The fourth risk is concentration. The company depends on one field, three main customers and specific export routes. BOE alone represented 34% of revenue and 59% of receivables at the end of 2025. The company says the security mechanism reduces credit risk, but concentration at that level still raises the thesis' sensitivity to any commercial or logistical disruption.

The fifth risk is capital allocation. A $100 million dividend in April 2026 can be read as a vote of confidence. It can also be read as a reduction of the protective layer just as compressors, export projects, the Israel Electric arbitration and the new wells all move into investor focus. The answer to which reading turns out to be correct will only come in the next reports.


Conclusions

Tamar Petroleum exits 2025 in a better operating position than the headline decline in earnings suggests. Tamar kept selling at almost stable volumes, the domestic market strengthened, the first expansion stage was completed, and the company managed to replace Series B with bank financing before any real stress emerged. But the equity story is still not clean, because that value still has to pass through financing, liens, levies, follow-on investment and an unusually large dividend.

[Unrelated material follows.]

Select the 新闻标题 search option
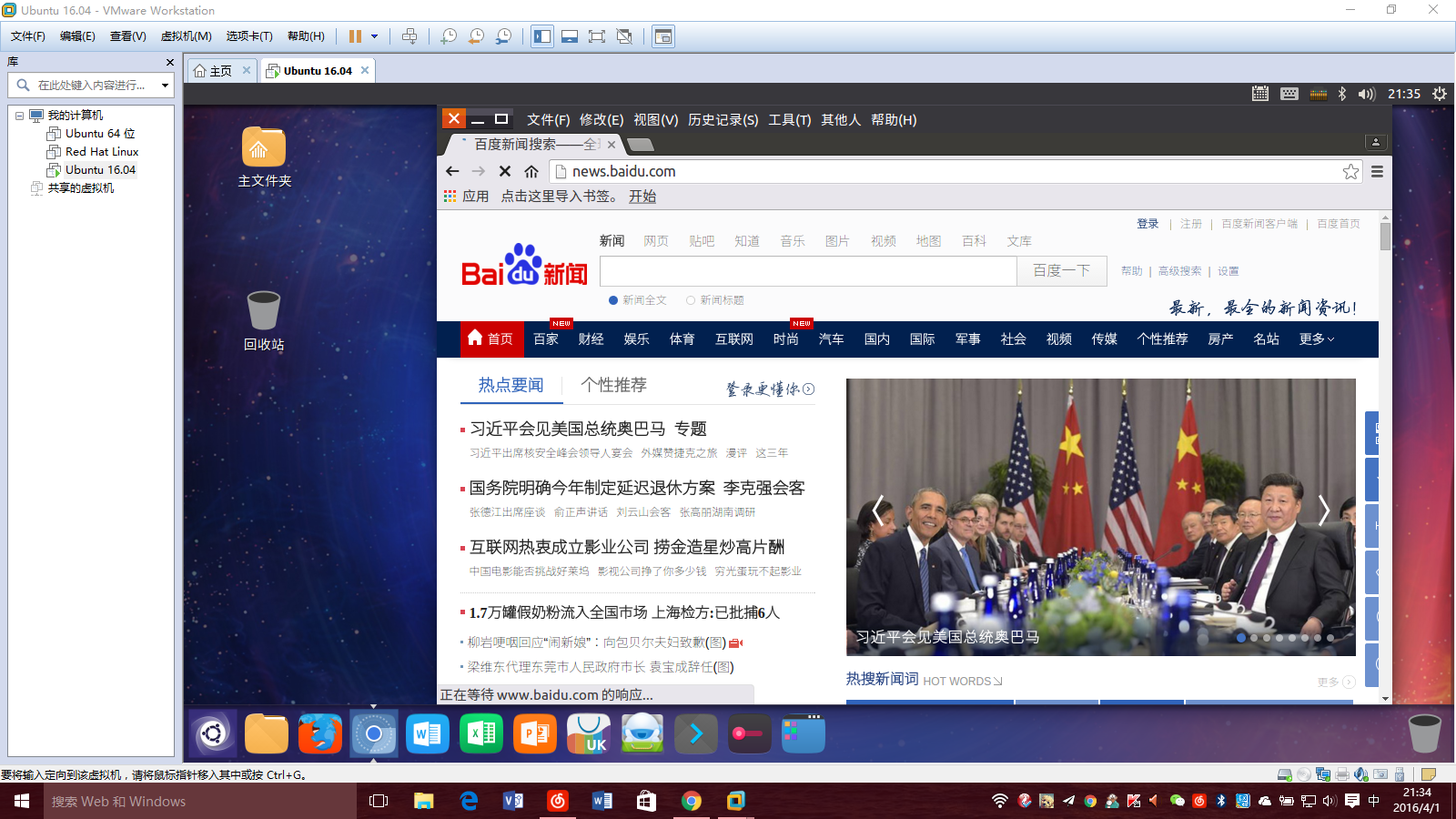This screenshot has width=1456, height=819. pos(692,299)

What is likely to drive the market's near- to medium-term reaction is not another reserves line or another slide showing 15 BCM in 2030. The market will focus on whether the compressors are actually finished, whether FAJR stays on schedule, whether Israel Electric can push down the anchor price, and whether enough room still remains for shareholders after all of that.

Current thesis: Tamar Petroleum still sits on a high-quality gas asset, but in 2026 the story is about monetization and capital structure, not only about a strong reservoir.

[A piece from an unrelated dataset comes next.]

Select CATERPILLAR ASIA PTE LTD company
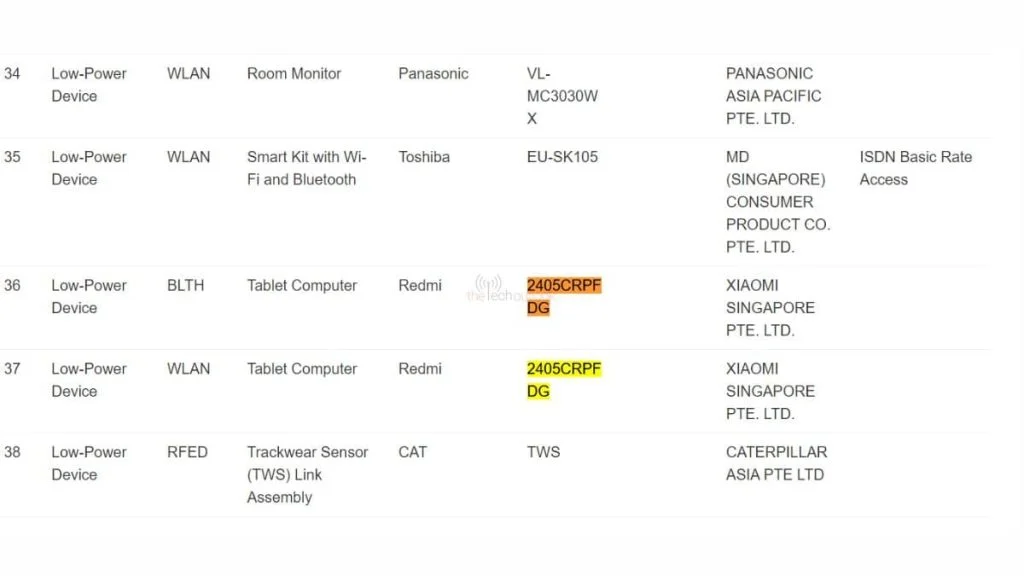Image resolution: width=1024 pixels, height=576 pixels. 776,463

What changed this year is that the central bottleneck moved from a nearby Series B maturity to the question of what really remains after refinancing, liens and the dividend.

The strongest counter-thesis is that this view is too cautious: LTV is low, covenant room is wide, exports are about to expand, and the dividend itself signals management confidence in the company's cash-generating power.

What could change the market reading over the near to medium term is the combination of three things: completion of the compressors, a not-too-damaging resolution on pricing with Israel Electric, and evidence that the company can carry both the investment path and the distribution policy without narrowing the cushion further.

Why this matters: with Tamar Petroleum, the question is not whether there is value in the field. There is. The question is how much of that value remains accessible to common shareholders after the state, creditors, infrastructure needs and capital allocation take their share.

MetricScoreExplanation
Overall moat strength4.0 / 5Tamar is a core gas asset with high availability, broad demand and expanding infrastructure. The weakness is not the field but the listed wrapper above it.
Overall risk level3.5 / 5This is not immediate debt stress, but it is still a structure with heavy liens, concentrated customers and dependence on project delivery and anchor pricing.
Value-chain resilienceMediumThe field is strong, but exports depend on transportation infrastructure, and the company itself depends on the operator, anchor customers and financing.
Strategic clarityMediumThe direction is clear: more capacity, more exports, debt refinancing and continued distributions. What is still unclear is how quickly that becomes free and accessible cash.
Short-interest stance1.58% of float, SIR 3.65Above the sector average of 0.54%, but far from an extreme short read. This looks more like moderate skepticism than an aggressive bearish bet.